Потому что до утра он скорее всего не доживет.
Змееныш Цай не боялся смерти; он и жизни-то не боялся.
Но судьба распорядилась иначе.
Ночью Змеенышу приснились мертвый детина-возчик с постоялого двора и Святая Сестрица. Покойник и лиса-оборотень злобно рычали и тянули к лазутчику когтистые лапы, но перед Цаем смерчем крутилась взбесившаяся мошкара, и неживая плоть обугливалась в мечущемся рое. Следующей ночью кошмар повторился, но с той разницей, что на руках возницы и оборотня появились знаки тигра и дракона. Клейменые руки разгребали тучи жалящего гнуса, сшибались, сталкивались и в конечном итоге передрались меж собой.
Третью ночь Змеенышу снился он сам. Посреди пустого двора, похожего на двор монастырской кухни в Шаолине, он стоял в очерченном круге, а мошкара замедляла свое движение и оседала к его ногам.
Цаю удалось поймать несколько мошек на ладонь и внимательно рассмотреть.
Это были меленькие иероглифы «цзин» и «жань».
«Чистое» и «грязное».
Со слюдяными крылышками.
Утром Змееныш проснулся бодрым, и эта невероятная, невозможная бодрость не покидала его до момента встречи с Государевым Советником — да и тогда не покинула.
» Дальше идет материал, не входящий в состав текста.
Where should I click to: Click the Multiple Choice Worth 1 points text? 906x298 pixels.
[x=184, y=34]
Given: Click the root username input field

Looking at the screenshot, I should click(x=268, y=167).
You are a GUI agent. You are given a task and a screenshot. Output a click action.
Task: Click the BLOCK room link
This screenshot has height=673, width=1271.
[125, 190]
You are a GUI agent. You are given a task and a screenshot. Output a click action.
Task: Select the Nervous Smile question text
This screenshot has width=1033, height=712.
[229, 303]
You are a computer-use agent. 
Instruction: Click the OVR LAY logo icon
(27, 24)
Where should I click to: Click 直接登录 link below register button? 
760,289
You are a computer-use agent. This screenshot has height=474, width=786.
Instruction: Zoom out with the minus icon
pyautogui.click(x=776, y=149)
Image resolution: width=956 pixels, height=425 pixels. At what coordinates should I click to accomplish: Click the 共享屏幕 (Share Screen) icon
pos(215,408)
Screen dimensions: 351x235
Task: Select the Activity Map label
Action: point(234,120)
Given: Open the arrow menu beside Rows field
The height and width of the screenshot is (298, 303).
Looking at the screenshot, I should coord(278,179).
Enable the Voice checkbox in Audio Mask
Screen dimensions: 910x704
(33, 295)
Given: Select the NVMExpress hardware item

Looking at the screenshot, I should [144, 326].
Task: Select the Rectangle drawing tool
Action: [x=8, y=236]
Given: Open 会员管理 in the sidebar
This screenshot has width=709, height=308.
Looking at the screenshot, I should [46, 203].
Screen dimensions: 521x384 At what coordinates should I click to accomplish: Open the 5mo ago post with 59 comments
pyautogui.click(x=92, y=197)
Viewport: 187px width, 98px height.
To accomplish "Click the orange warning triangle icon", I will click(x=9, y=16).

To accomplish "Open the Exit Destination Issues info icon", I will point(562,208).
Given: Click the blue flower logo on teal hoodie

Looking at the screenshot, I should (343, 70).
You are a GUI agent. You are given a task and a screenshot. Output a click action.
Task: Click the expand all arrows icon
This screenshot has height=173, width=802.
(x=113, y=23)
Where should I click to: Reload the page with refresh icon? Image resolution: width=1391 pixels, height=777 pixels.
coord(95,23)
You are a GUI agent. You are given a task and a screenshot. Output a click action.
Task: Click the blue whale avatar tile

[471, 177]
Сейчас он выглядел, как много повидавший мужчина лет сорока с небольшим, изрядно седой, истощенный и замученный, но вполне годный для того, чтобы еще пожить всласть.
И Змееныш с испугом подумал, что это — жалованье.
Жалованье от неведомого нанимателя, властного над жизнью-смертью и пожелавшего приобрести для своих целей опытного лазутчика.
А жалованье, как подсказывал тот же опыт, нужно отрабатывать.
...Лазутчик замолчал, и в тот же момент прекратилось ровное шуршание кисточки по бумаге.
Доклад был переписан.
Оставалось только недоумевать, почему сановник разложил письменные принадлежности на кровати, а не на более подобающем для таких целей столе.
Тишина надолго воцарилась в кабинете.
Только мухи суматошно бились об оконный флер,
— Удивительно, — сказал Государев Советник и помахал лапкой в воздухе, — Воистину достойно удивления...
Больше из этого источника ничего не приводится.